WHAT YOU HAVE TO DO -
Please reproduce the entries below exactly from the line with "You are a computer-use" through their last line, leaving out any pictures.

[Dataset entries]
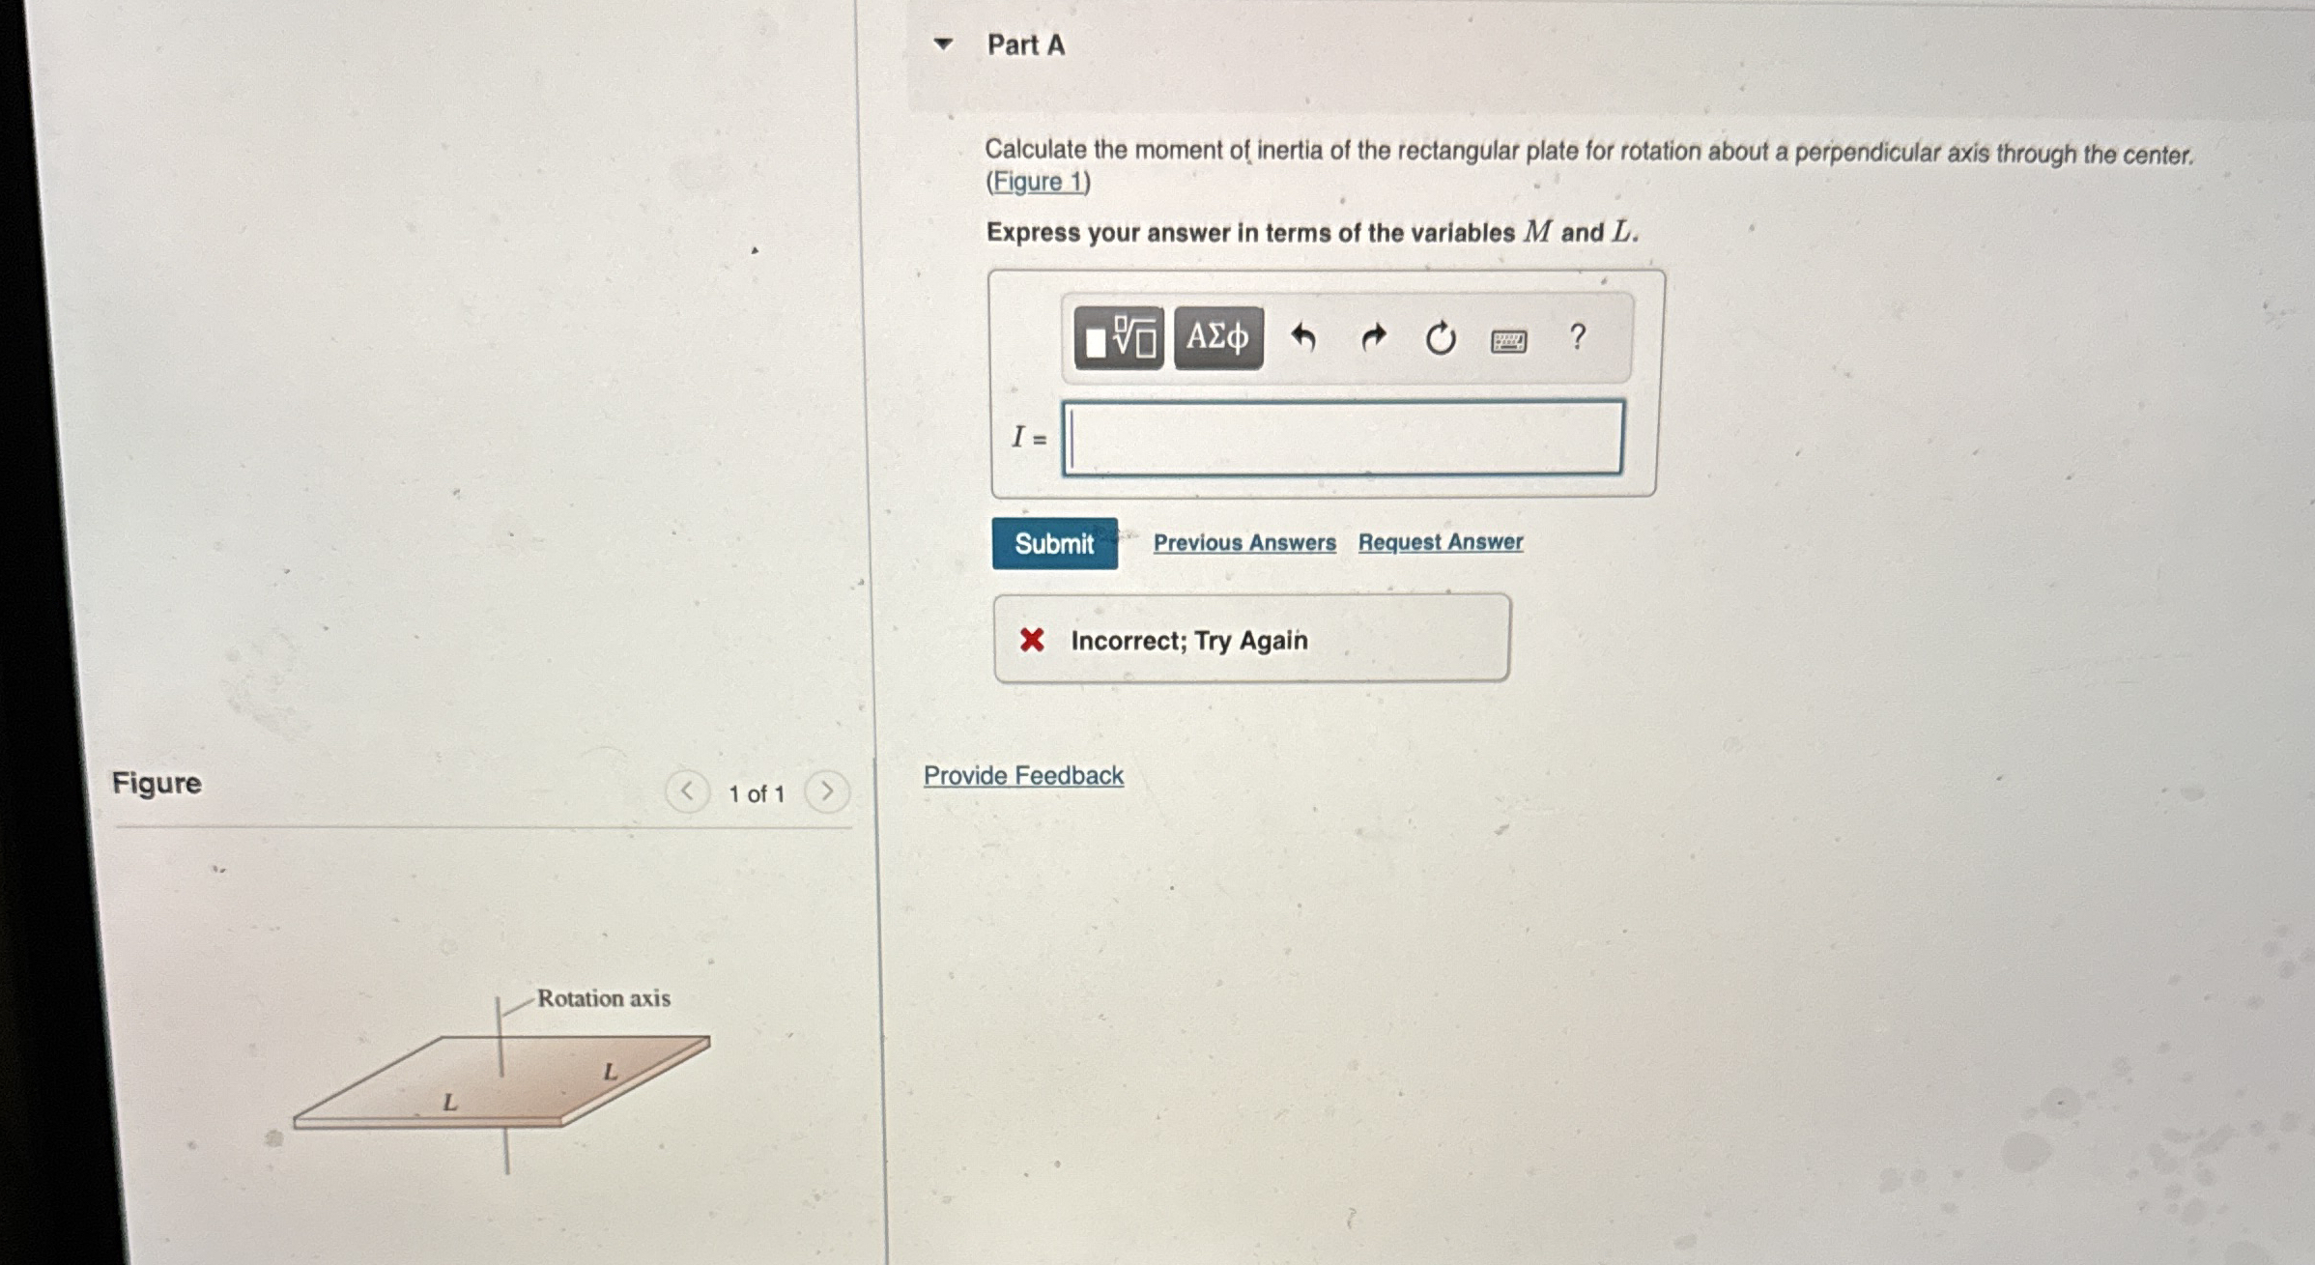Open the keyboard shortcuts icon
2315x1265 pixels.
tap(1508, 340)
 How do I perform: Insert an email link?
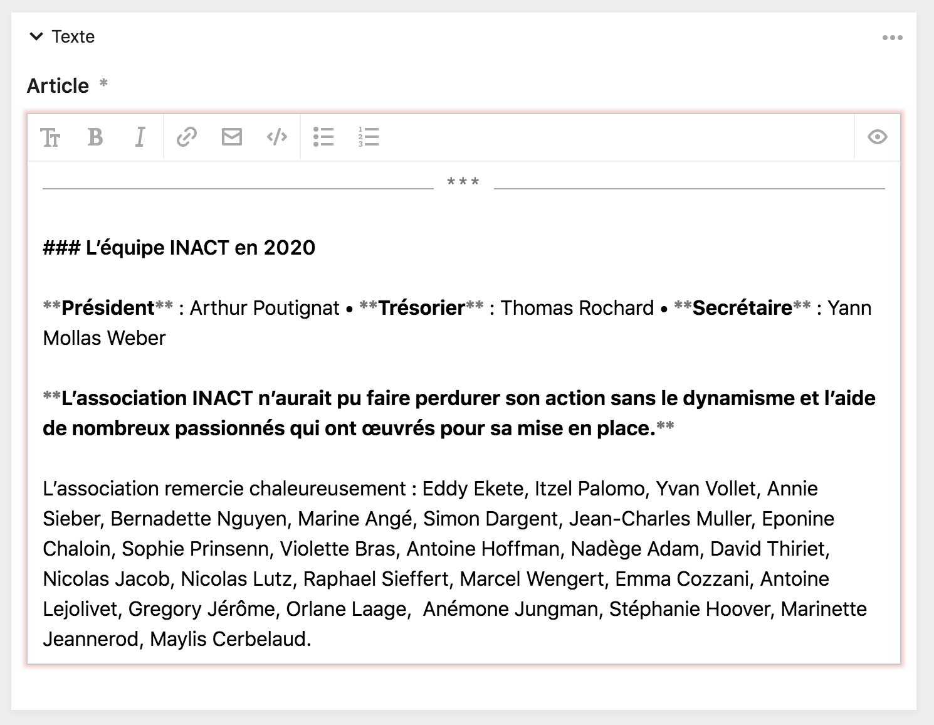(x=231, y=137)
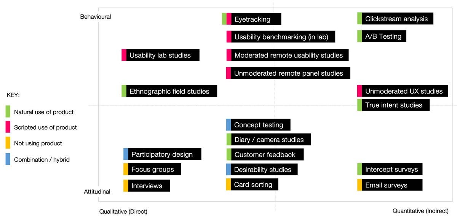The height and width of the screenshot is (224, 457).
Task: Select the A/B Testing label
Action: pos(383,37)
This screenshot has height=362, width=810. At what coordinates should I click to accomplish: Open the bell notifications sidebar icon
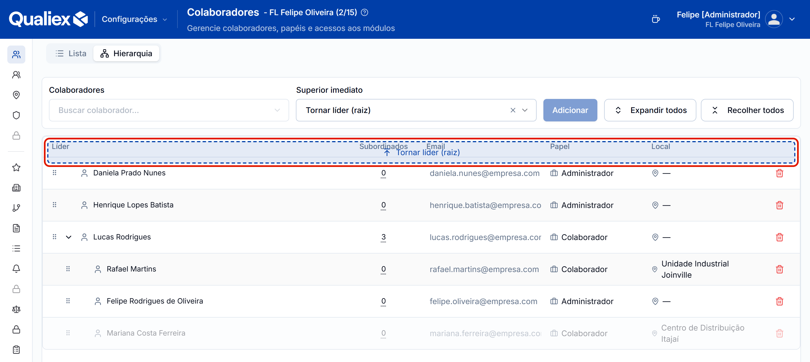[16, 269]
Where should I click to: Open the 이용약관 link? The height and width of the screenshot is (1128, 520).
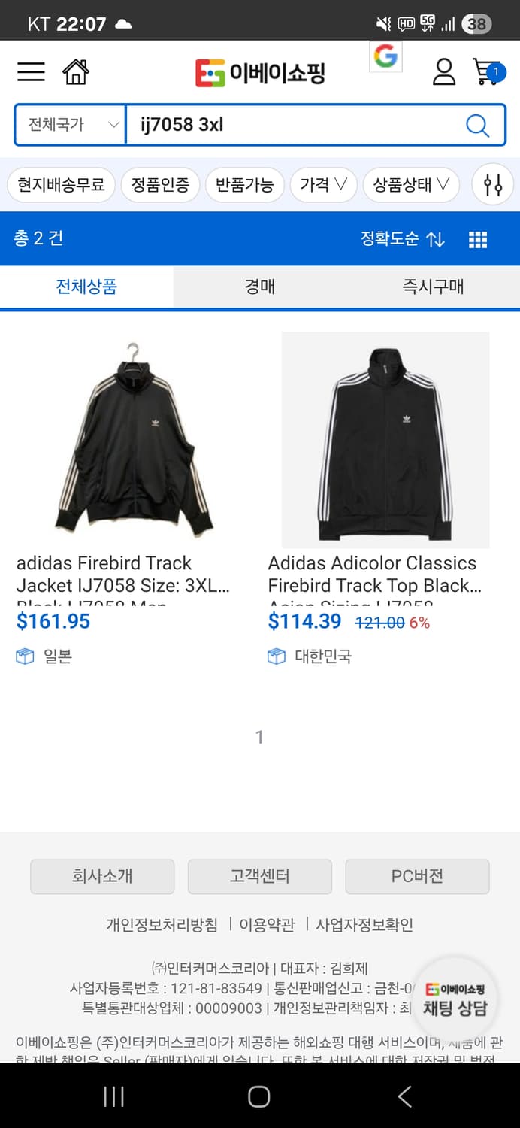(267, 925)
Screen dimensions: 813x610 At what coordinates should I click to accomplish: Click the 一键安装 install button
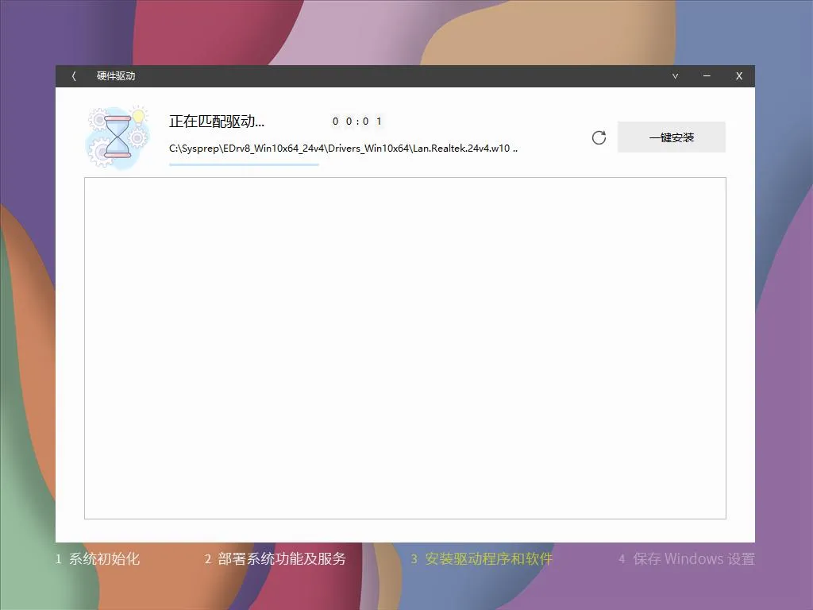click(x=671, y=137)
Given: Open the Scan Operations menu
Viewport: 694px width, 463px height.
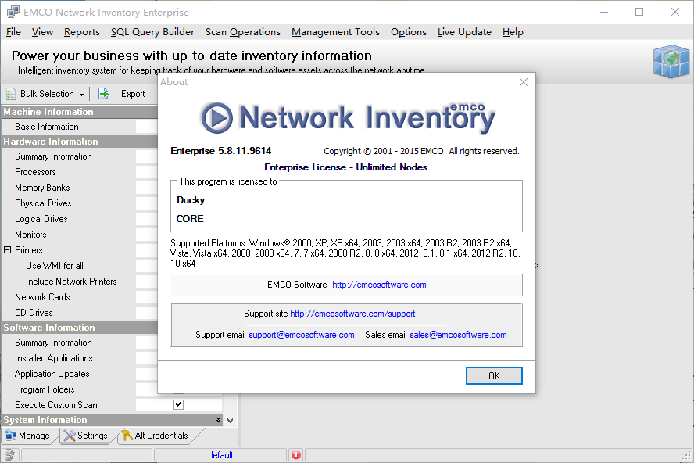Looking at the screenshot, I should [x=242, y=32].
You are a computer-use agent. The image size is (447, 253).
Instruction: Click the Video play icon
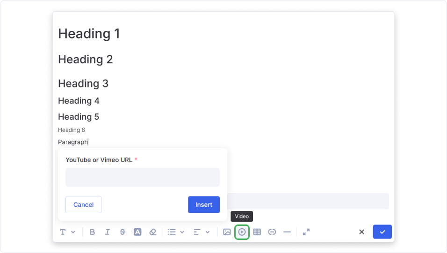pos(242,232)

FINISHED TASK -
You are a computer-use agent. The image size is (447, 253).
Instruction: Click the Video play icon
pos(242,232)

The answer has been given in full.